D’ALTRA
PARTE nemmeno il popolo è più quello di una volta: il popolo dei
populismi classici, unità morale portatrice di virtù collettive,
unito a coorte e pronto alla morte. E’ al contrario una
disseminazione irrelata di individualità. L’ha mostrato
perfettamente la ricerca su “Chi è il popolo” realizzata da un
gruppo di giovani ricercatori nelle nostre periferie e presentata
sabato scorso a Firenze: il tratto comune a tutte le interviste era
l’assenza di denominatori comuni. La perdita del senso condiviso
della condizione e dell’azione. La scomparsa dall’orizzonte
esistenziale del conflitto collettivo, in un quadro in cui l’unica
potenza sociale riconosciuta, l’unico titolare del comando, è il
denaro, inattingibile nella sua astrattezza e quindi incontrastabile.
SE
UN NOME vogliamo dargli, è “moltitudine”, non tanto nel senso
post-operaista del termine, come nuova soggettività antagonistica,
ma in senso post-moderno e post-industriale: l’antica “classe”

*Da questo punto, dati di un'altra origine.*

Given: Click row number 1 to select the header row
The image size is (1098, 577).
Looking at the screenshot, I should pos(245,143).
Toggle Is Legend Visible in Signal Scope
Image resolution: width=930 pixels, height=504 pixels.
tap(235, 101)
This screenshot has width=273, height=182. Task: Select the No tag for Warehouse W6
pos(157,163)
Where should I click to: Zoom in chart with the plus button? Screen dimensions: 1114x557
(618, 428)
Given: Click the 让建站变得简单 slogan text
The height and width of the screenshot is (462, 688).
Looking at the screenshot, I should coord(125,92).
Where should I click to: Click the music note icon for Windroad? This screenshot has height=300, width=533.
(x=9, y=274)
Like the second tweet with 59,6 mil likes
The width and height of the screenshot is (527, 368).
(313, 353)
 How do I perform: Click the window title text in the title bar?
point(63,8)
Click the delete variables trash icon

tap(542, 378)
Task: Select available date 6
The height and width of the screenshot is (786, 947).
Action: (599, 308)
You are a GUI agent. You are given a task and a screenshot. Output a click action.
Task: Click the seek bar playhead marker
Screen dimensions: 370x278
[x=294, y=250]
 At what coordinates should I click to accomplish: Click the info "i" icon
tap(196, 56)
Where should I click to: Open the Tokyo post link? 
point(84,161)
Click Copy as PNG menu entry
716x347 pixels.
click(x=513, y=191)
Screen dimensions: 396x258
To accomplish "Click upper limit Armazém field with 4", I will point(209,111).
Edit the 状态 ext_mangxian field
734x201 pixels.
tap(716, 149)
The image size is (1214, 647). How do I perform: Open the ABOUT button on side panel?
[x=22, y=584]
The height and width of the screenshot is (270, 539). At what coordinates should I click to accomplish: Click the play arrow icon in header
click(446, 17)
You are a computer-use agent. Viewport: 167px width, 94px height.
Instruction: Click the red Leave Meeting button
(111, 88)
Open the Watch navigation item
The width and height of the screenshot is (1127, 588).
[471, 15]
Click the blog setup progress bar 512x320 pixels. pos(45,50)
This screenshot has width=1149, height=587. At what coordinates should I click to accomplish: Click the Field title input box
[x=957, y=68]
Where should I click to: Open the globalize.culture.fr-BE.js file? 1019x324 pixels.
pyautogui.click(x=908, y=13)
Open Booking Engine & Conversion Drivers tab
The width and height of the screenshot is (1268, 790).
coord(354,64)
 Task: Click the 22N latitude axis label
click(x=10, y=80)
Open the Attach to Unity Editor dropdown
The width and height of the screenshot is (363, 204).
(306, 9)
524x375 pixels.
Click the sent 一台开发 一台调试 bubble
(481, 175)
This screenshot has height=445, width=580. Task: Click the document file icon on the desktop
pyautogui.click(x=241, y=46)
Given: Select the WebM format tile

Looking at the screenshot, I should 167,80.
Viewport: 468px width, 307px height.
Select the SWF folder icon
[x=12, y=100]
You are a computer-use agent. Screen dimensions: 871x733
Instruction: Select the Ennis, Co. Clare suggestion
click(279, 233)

senza più forma né coscienza. Decostruzione di tutte le
aggregazioni precedenti. In qualche misura “gente”… Cosicché
anche i populismi che si aggirano, nuovi spettri, per il mondo sono
populismi anomali: populismi senza popolo.
Per
questo è bene rimetterci in gioco “in basso”. Nella materialità
della vita comune. Corpi tra corpi. A imparare il nuovo linguaggio di
un’esperienza postuma. Lasciando da parte, almeno per il momento,
ogni velleità di rappresentanza che non riuscirebbe a essere.